(Provided records Opens)
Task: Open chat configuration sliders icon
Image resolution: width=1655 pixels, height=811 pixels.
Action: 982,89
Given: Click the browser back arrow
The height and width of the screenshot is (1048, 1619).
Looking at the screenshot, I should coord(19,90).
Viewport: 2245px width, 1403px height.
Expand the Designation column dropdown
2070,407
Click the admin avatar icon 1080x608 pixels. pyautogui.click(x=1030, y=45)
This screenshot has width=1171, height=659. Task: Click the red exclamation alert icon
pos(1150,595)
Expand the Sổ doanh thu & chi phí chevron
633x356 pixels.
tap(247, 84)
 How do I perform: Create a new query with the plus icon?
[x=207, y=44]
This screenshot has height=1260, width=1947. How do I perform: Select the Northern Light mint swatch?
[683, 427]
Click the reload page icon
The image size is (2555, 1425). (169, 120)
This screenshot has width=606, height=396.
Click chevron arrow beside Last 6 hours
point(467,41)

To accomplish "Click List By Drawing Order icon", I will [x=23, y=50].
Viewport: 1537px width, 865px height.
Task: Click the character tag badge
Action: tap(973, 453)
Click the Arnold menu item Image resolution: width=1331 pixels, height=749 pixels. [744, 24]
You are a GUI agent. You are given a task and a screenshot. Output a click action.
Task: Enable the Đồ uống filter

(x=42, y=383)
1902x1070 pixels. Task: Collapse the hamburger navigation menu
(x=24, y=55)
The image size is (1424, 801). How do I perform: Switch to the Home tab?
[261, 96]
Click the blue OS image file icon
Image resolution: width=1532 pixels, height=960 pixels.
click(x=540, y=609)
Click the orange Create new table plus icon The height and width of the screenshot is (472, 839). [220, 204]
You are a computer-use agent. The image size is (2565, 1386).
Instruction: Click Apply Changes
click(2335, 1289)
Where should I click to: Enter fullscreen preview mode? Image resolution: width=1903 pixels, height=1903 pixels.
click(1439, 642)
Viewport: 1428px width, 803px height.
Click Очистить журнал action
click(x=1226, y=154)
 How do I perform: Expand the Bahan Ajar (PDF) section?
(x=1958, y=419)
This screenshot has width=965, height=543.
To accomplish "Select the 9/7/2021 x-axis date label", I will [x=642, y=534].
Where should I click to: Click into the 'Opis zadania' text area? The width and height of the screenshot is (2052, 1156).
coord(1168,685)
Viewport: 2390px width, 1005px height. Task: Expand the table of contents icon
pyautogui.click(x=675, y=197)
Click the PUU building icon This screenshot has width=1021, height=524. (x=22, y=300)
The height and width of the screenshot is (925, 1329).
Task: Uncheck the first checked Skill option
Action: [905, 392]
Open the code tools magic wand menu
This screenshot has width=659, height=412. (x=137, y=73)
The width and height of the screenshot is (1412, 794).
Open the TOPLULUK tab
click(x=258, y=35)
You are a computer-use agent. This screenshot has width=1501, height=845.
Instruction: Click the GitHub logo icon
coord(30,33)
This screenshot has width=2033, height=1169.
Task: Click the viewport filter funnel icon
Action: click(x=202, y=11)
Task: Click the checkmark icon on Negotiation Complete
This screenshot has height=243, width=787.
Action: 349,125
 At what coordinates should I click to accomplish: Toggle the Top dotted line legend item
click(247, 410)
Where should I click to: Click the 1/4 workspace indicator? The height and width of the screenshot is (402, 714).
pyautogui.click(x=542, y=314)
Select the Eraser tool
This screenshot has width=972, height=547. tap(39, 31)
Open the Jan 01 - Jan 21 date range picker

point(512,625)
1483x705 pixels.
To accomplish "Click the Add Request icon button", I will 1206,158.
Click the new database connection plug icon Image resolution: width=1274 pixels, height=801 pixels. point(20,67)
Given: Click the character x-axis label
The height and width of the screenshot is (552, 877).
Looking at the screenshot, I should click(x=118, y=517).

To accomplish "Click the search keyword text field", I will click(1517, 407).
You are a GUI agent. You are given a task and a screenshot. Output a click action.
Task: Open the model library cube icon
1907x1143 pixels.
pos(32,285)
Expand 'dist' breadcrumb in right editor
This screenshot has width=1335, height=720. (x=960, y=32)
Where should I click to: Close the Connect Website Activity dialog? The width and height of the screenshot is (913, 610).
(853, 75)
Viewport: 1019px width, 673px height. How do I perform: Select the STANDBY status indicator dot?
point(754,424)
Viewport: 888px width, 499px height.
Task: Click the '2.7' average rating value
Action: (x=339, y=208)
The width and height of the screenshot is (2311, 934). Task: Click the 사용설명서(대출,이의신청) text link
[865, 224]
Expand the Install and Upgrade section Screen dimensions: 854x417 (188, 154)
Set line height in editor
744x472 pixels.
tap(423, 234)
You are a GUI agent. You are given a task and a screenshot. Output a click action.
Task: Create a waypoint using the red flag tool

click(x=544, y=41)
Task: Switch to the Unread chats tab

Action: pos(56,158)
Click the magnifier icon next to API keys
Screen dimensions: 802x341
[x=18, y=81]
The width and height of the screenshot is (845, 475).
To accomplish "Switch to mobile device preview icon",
(Provided records Closes)
**About this task**. Give back all of the data exactly, with every line intact.

**Answer for the task**.
Task: Open chat configuration sliders icon
Image resolution: width=1655 pixels, height=811 pixels.
Action: 982,89
Given: Click the browser back arrow
The height and width of the screenshot is (1048, 1619).
Looking at the screenshot, I should coord(19,90).
Viewport: 2245px width, 1403px height.
Expand the Designation column dropdown
2070,407
Click the admin avatar icon 1080x608 pixels. pyautogui.click(x=1030, y=45)
This screenshot has width=1171, height=659. Task: Click the red exclamation alert icon
pos(1150,595)
Expand the Sổ doanh thu & chi phí chevron
633x356 pixels.
tap(247, 84)
 How do I perform: Create a new query with the plus icon?
[x=207, y=44]
This screenshot has height=1260, width=1947. How do I perform: Select the Northern Light mint swatch?
[683, 427]
Click the reload page icon
The image size is (2555, 1425). (169, 120)
This screenshot has width=606, height=396.
Click chevron arrow beside Last 6 hours
point(467,41)

To accomplish "Click List By Drawing Order icon", I will [x=23, y=50].
Viewport: 1537px width, 865px height.
Task: Click the character tag badge
Action: tap(973, 453)
Click the Arnold menu item Image resolution: width=1331 pixels, height=749 pixels. [744, 24]
You are a GUI agent. You are given a task and a screenshot. Output a click action.
Task: Enable the Đồ uống filter

(x=42, y=383)
1902x1070 pixels. Task: Collapse the hamburger navigation menu
(x=24, y=55)
The image size is (1424, 801). How do I perform: Switch to the Home tab?
[261, 96]
Click the blue OS image file icon
Image resolution: width=1532 pixels, height=960 pixels.
click(x=540, y=609)
Click the orange Create new table plus icon The height and width of the screenshot is (472, 839). [220, 204]
You are a computer-use agent. The image size is (2565, 1386).
Instruction: Click Apply Changes
click(2335, 1289)
Where should I click to: Enter fullscreen preview mode? Image resolution: width=1903 pixels, height=1903 pixels.
click(1439, 642)
Viewport: 1428px width, 803px height.
Click Очистить журнал action
click(x=1226, y=154)
 How do I perform: Expand the Bahan Ajar (PDF) section?
(x=1958, y=419)
This screenshot has width=965, height=543.
To accomplish "Select the 9/7/2021 x-axis date label", I will [x=642, y=534].
Where should I click to: Click into the 'Opis zadania' text area? The width and height of the screenshot is (2052, 1156).
coord(1168,685)
Viewport: 2390px width, 1005px height. Task: Expand the table of contents icon
pyautogui.click(x=675, y=197)
Click the PUU building icon This screenshot has width=1021, height=524. (x=22, y=300)
The height and width of the screenshot is (925, 1329).
Task: Uncheck the first checked Skill option
Action: [905, 392]
Open the code tools magic wand menu
This screenshot has width=659, height=412. (x=137, y=73)
The width and height of the screenshot is (1412, 794).
Open the TOPLULUK tab
click(x=258, y=35)
You are a computer-use agent. This screenshot has width=1501, height=845.
Instruction: Click the GitHub logo icon
coord(30,33)
This screenshot has width=2033, height=1169.
Task: Click the viewport filter funnel icon
Action: click(x=202, y=11)
Task: Click the checkmark icon on Negotiation Complete
This screenshot has height=243, width=787.
Action: 349,125
 At what coordinates should I click to accomplish: Toggle the Top dotted line legend item
click(247, 410)
Where should I click to: Click the 1/4 workspace indicator? The height and width of the screenshot is (402, 714).
pyautogui.click(x=542, y=314)
Select the Eraser tool
This screenshot has width=972, height=547. tap(39, 31)
Open the Jan 01 - Jan 21 date range picker

point(512,625)
1483x705 pixels.
To accomplish "Click the Add Request icon button", I will 1206,158.
Click the new database connection plug icon Image resolution: width=1274 pixels, height=801 pixels. point(20,67)
Given: Click the character x-axis label
The height and width of the screenshot is (552, 877).
Looking at the screenshot, I should click(x=118, y=517).

To accomplish "Click the search keyword text field", I will click(1517, 407).
You are a GUI agent. You are given a task and a screenshot. Output a click action.
Task: Open the model library cube icon
1907x1143 pixels.
pos(32,285)
Expand 'dist' breadcrumb in right editor
This screenshot has width=1335, height=720. (x=960, y=32)
Where should I click to: Close the Connect Website Activity dialog? The width and height of the screenshot is (913, 610).
(853, 75)
Viewport: 1019px width, 673px height. How do I perform: Select the STANDBY status indicator dot?
point(754,424)
Viewport: 888px width, 499px height.
Task: Click the '2.7' average rating value
Action: (x=339, y=208)
The width and height of the screenshot is (2311, 934). Task: Click the 사용설명서(대출,이의신청) text link
[865, 224]
Expand the Install and Upgrade section Screen dimensions: 854x417 (188, 154)
Set line height in editor
744x472 pixels.
tap(423, 234)
You are a GUI agent. You are given a task and a screenshot. Output a click action.
Task: Create a waypoint using the red flag tool

click(x=544, y=41)
Task: Switch to the Unread chats tab

Action: pos(56,158)
Click the magnifier icon next to API keys
Screen dimensions: 802x341
[x=18, y=81]
The width and height of the screenshot is (845, 475).
To accomplish "Switch to mobile device preview icon",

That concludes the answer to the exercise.